Suavi Kemal Yazgıç üçüncü şiir kitabı Heves'te eleştirelliğini konuşturur. Sanki heves edilen şeye ulaşılamamış olmanın hesabıyla karşı karşıyayızdır. Bu hesaplaşma çok sert bir şekilde gerçekleştirilir. Suavi Kemal Yazgıç keçeyi suya atmış ve çıkan yerini taşlar gibidir. Öylesine sert ve acımasız mısralar kurar ki, okuyucu bir an, neye uğradığını anlamaz. Bu sertlik ve acımasızlık en çok da kendine dönük eleştirilerinde görülür.
Şair Suavi Kemal Yazgıç Heves'te bir başarısızlık, yenilgi ve karamsarlık içinden seslenir. Heves boyunca da bu başarısızlığın nedenlerini araştırır. Nefs muhasebesi diyebileceğimiz, her okuyucunun kendini düşünerek okuyabileceği, ben vurgusu ağır şiirlerinde de aynı hesaplaşma, sorgulama ve araştırma sezilir. Yani durum nedir? Kötü. Bu duruma hangi şartlar içinden ve neden geldik? Sonuç ne oldu? Ve bundan sonra ne olacak? Bunlar şairin Heves boyunca boğuştuğu sorulardır.

## [Listelenen Kayıtlar]
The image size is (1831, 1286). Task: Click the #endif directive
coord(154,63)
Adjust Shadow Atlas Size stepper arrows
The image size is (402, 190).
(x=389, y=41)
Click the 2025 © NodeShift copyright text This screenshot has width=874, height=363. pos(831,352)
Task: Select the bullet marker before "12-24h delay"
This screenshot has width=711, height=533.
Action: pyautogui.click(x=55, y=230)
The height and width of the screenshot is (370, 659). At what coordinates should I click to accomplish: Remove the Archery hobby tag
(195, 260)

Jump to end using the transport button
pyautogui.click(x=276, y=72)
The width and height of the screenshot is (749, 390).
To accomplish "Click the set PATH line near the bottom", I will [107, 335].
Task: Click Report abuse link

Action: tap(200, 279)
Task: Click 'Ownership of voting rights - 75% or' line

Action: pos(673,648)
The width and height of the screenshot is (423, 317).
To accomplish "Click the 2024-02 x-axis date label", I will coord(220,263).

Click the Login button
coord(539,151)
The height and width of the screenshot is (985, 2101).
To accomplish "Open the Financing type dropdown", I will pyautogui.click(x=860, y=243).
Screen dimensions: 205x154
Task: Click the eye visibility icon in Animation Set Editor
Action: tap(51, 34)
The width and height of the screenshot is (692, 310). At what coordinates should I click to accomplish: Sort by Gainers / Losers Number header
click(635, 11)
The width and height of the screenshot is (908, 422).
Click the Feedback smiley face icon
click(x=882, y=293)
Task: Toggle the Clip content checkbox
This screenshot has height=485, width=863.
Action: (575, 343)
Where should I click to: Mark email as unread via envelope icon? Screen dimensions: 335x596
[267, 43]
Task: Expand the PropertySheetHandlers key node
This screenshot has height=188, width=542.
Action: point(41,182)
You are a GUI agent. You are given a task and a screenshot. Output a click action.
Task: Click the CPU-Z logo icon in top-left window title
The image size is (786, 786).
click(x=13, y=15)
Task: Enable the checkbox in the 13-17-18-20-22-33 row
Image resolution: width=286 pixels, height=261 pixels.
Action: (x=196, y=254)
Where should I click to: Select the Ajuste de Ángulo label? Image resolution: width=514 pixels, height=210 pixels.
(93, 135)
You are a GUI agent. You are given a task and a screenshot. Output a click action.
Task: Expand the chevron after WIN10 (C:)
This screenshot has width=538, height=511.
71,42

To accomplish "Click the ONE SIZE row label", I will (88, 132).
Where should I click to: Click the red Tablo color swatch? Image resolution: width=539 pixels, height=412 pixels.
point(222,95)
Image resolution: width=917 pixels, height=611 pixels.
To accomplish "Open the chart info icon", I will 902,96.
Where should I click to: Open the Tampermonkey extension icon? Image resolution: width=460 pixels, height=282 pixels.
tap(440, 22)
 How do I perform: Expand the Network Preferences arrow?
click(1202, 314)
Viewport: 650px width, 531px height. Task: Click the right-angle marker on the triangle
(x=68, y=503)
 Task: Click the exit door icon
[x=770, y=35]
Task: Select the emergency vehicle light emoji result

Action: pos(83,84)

## [Yazılı Problem]
Suavi Kemal Yazgıç'ın Heves kitabını ele alan yazıyı son cümlesinden itibaren devam ettirin.

## [Alıştırma Yanıtı]
Örneğin Yazgıç, 'Çanakkale geçildi' der. Çanakkale geçilmiştir, şanlı Osman Paşa Plevne'den çıkarılmıştır. Gerçekten böyle mi olmuştur? Şairin tarihe kastı mı var? Hayır, o günümüze dair bir tespitte bulunmuştur. Bu tespitin nedenlerini araştırırken bulduğu cevap ise 'yalan' kelimesinde düğümlenir: 'kilitli yalanlar ardında bir yerdeyiz', 'bir yalana arka çıkmanın bedelini/ bir diğerinin altında kalarak ölüyoruz', 'tarih kadar yeni bir yalandım'. Yazgıç'ın elinde 'yalan' taramalı silaha ve neden sorusunun cevabına dönüşür. Yalan kelimesi üzerinden Yazgıç hem durum tespiti yapar hem duruma dönük eleştirilerini sıralar. Çünkü bir yalandan ancak başka bir yalana gidilebilir veya bir yalan bütün doğruları götürebilir.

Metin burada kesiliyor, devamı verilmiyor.